Type II diabetics often have too much insulin but cannot respond to it.  While Type II diabetes is potentially curable, type I is not. Type II diabetics may be cured if they can:
• get rid of belly fat
• exercise regularly
• avoid refined carbohydrates (sugar added foods, sugared drinks and everything made from flour)
• avoid red meat and fried foods
• eat lots of fruits, vegetables and nuts
• keep blood levels of hydroxy vitamin D above 30 ng/ml (or 80 nmol per liter).
These lifestyle changes can help to prevent, treat and even cure Type II diabetics, but a Type I diabetic must take insulin for the rest of his or her life.

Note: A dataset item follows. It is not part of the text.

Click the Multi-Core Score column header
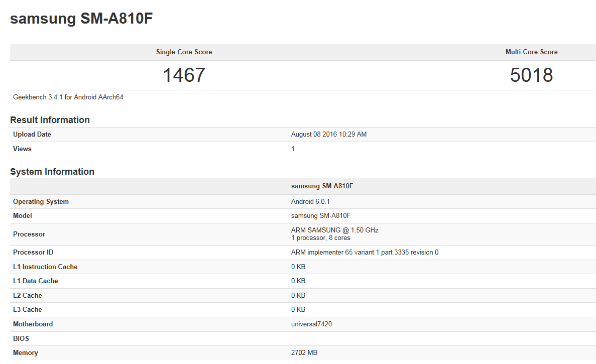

Type I diabetics  can reduce cell damage, enhance their quality of life and possibly add years to their lives  by following the same lifestyle changes recommended for Type II diabetics (and everyone else). Other than her earlier problems with alcohol, Moore had an exemplary lifestyle and so had a relatively long and productive life, and served as an inspiration for other Type I diabetics.
 
Final Years and Death
Moore was severely debilitated in later life and was frequently seen in a wheelchair.  Many 911 emergency medical calls were made from her home in the last five years of her life.  Her diabetes damaged her heart, kidneys and nerves to cause blindness, deafness, and dementia, and eventually killed her by causing a pneumonia that required breathing-assist machines for more than a week before her death on January 25, 2017.